▶ **YOUR ASSIGNMENT**: Leave the images aside and repeat the whole listing exactly.

▶ **MATERIALS PROVIDED**:
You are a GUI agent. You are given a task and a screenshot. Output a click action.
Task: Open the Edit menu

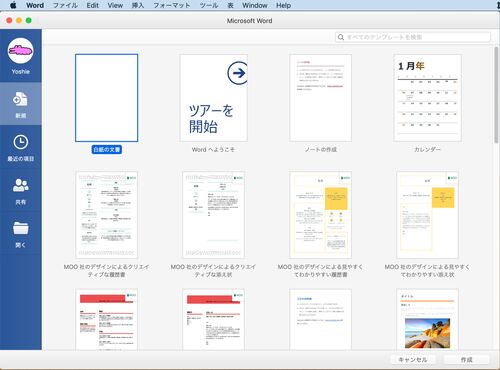pyautogui.click(x=93, y=5)
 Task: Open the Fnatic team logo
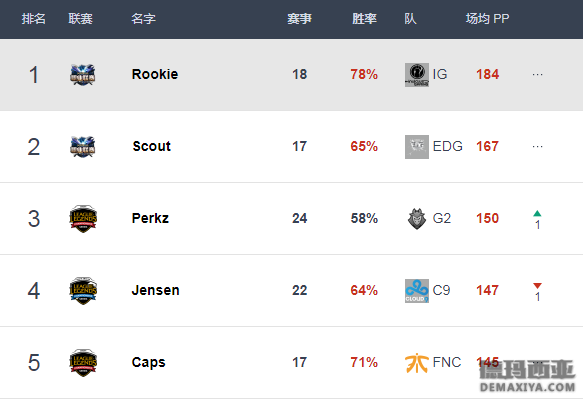click(x=417, y=363)
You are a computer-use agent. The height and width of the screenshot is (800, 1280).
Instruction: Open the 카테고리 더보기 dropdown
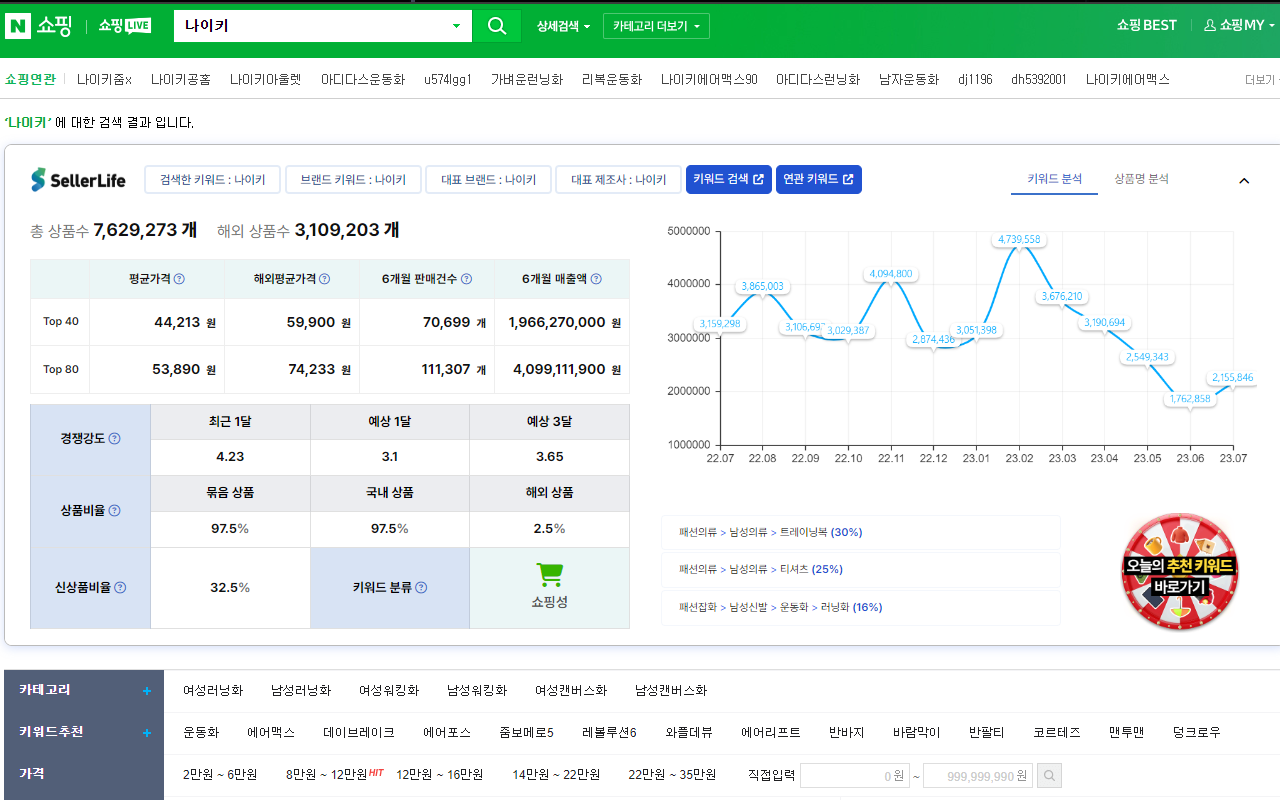click(655, 26)
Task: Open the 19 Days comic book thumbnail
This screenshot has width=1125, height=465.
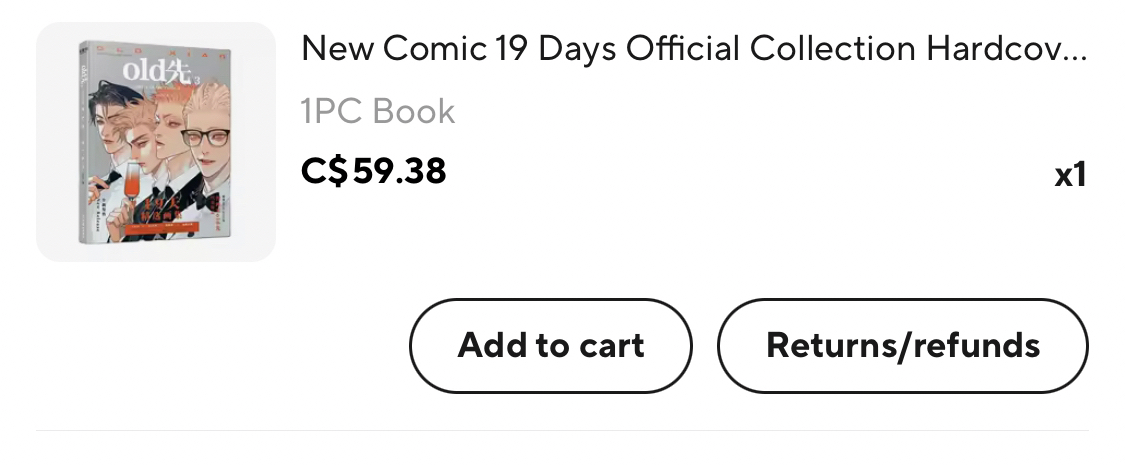Action: pyautogui.click(x=155, y=142)
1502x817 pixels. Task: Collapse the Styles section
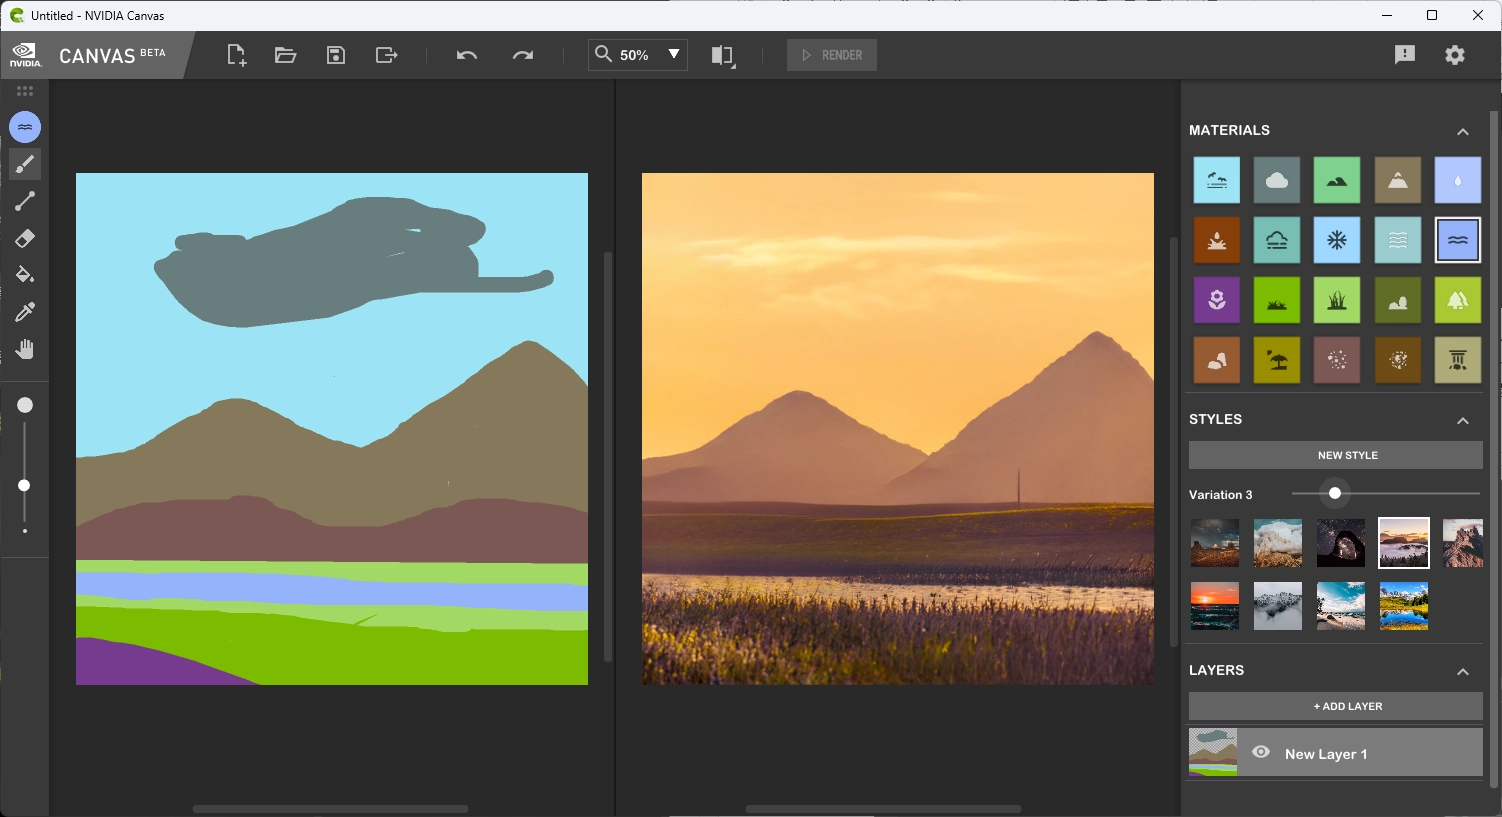pyautogui.click(x=1462, y=420)
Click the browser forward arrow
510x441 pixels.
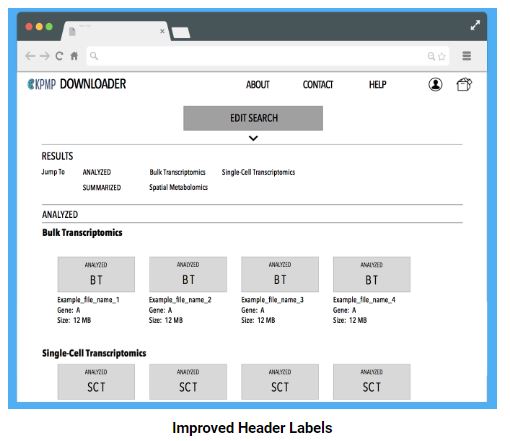click(x=45, y=56)
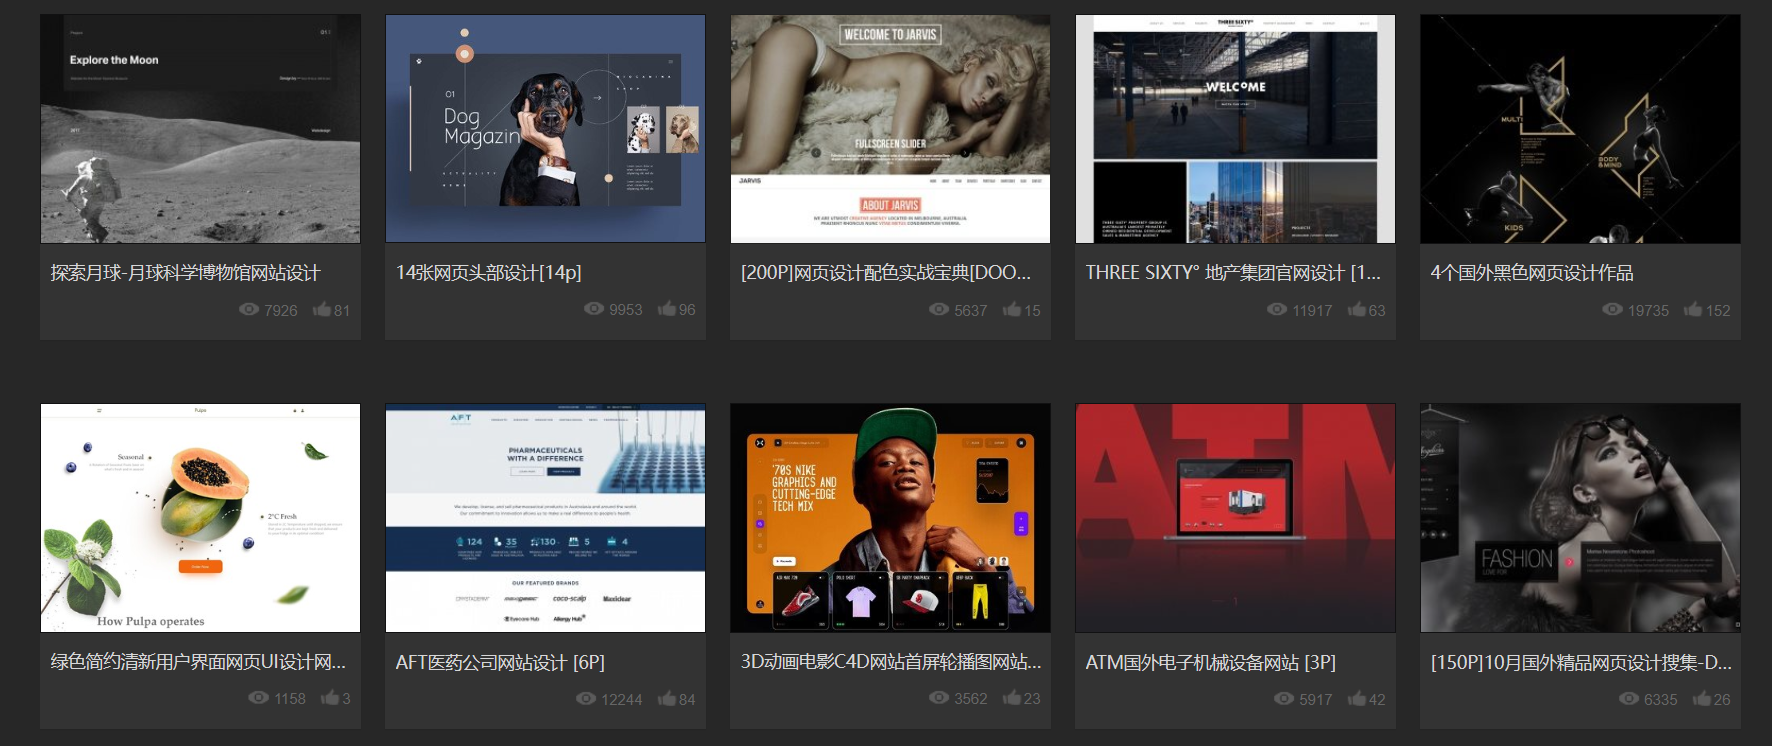1772x746 pixels.
Task: Open the [200P]网页设计配色实战宝典 title link
Action: coord(885,273)
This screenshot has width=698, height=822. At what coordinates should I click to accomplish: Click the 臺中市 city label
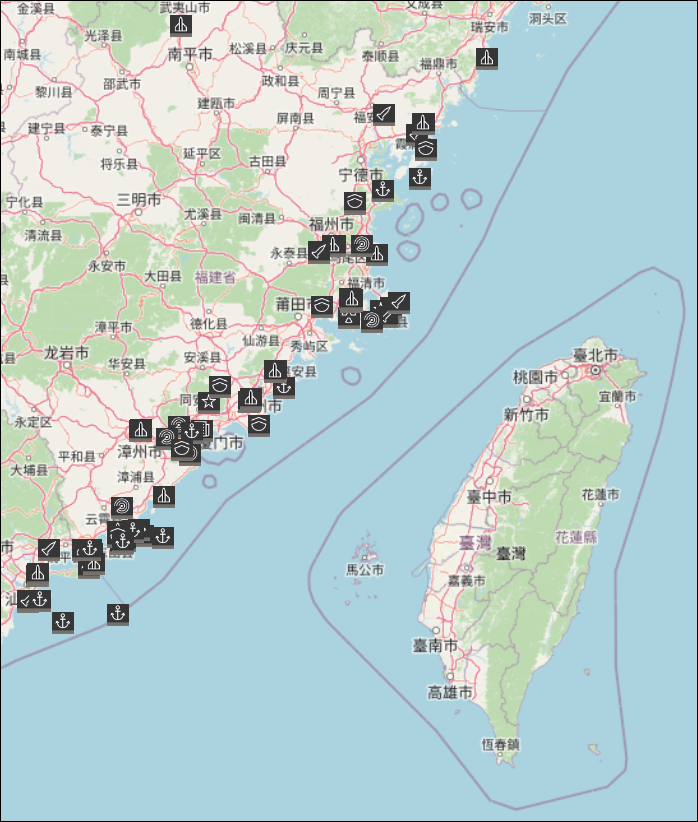(x=490, y=497)
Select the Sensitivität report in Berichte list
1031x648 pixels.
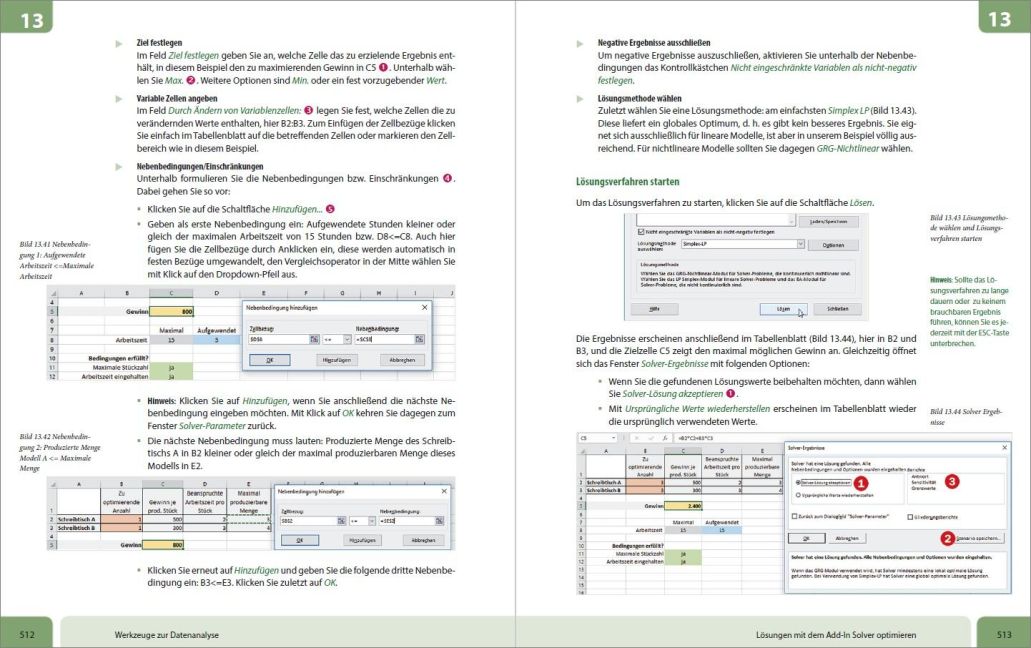(923, 482)
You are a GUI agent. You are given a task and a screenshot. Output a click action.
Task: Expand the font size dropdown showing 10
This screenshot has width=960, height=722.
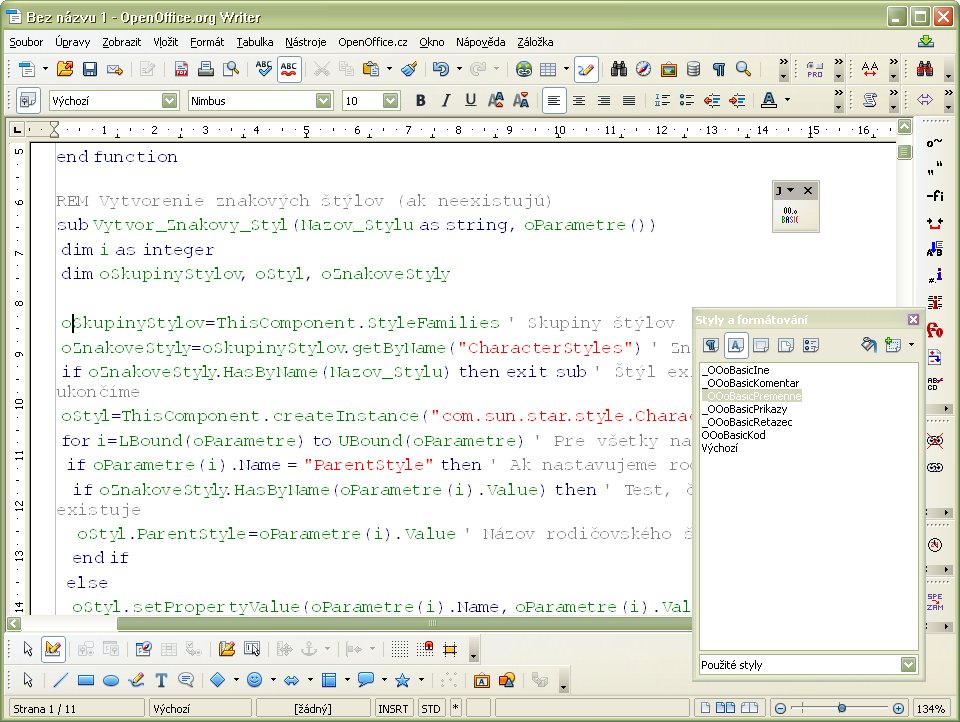pyautogui.click(x=391, y=101)
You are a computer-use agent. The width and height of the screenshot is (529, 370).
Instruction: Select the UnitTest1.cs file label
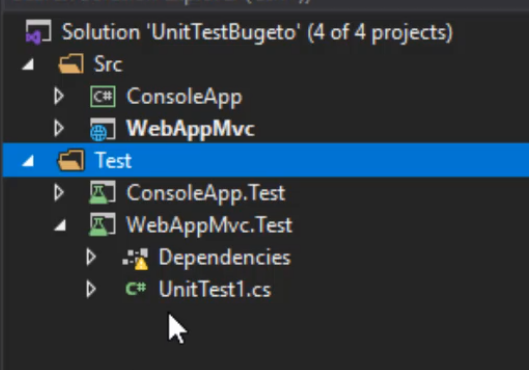point(215,289)
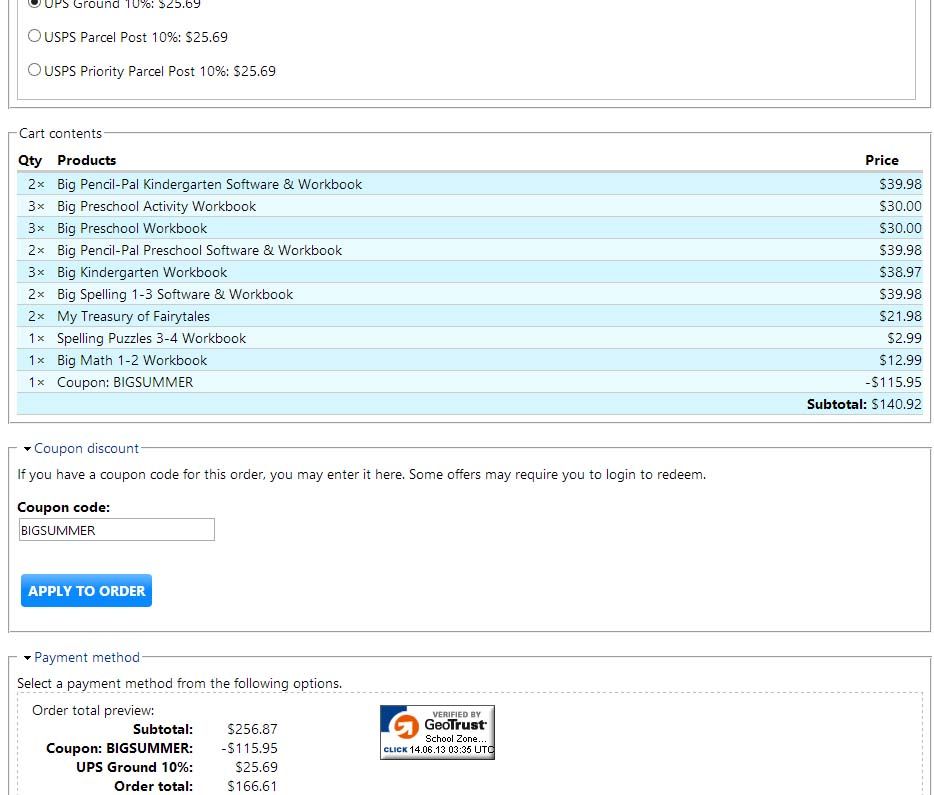Click the Big Kindergarten Workbook row
934x795 pixels.
[142, 273]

▶ **ANSWER FOR THE TASK**:
You are a GUI agent. You are given a task and a screenshot. Output a click action.
Task: Open the Edit menu

pyautogui.click(x=93, y=5)
 Task: Open the Fnatic team logo
click(x=417, y=363)
You are a computer-use agent. The height and width of the screenshot is (800, 1280).
Instruction: Open the 카테고리 더보기 dropdown
click(655, 26)
Task: Open the 19 Days comic book thumbnail
This screenshot has width=1125, height=465.
Action: pyautogui.click(x=155, y=142)
1502x817 pixels. Task: Collapse the Styles section
pyautogui.click(x=1462, y=420)
Click the browser forward arrow
510x441 pixels.
click(x=45, y=56)
1772x746 pixels.
Task: Open the [200P]网页设计配色实战宝典 title link
Action: coord(885,273)
This screenshot has width=698, height=822. At what coordinates should I click to accomplish: Click the 臺中市 city label
(x=490, y=497)
Select the Sensitivität report in Berichte list
1031x648 pixels.
(923, 482)
You are a GUI agent. You are given a task and a screenshot. Output a click action.
Task: Expand the font size dropdown showing 10
This screenshot has width=960, height=722.
pyautogui.click(x=391, y=101)
You are a computer-use agent. The width and height of the screenshot is (529, 370).
Instruction: Select the UnitTest1.cs file label
point(215,289)
Click the Big Kindergarten Workbook row
934x795 pixels.
[142, 273]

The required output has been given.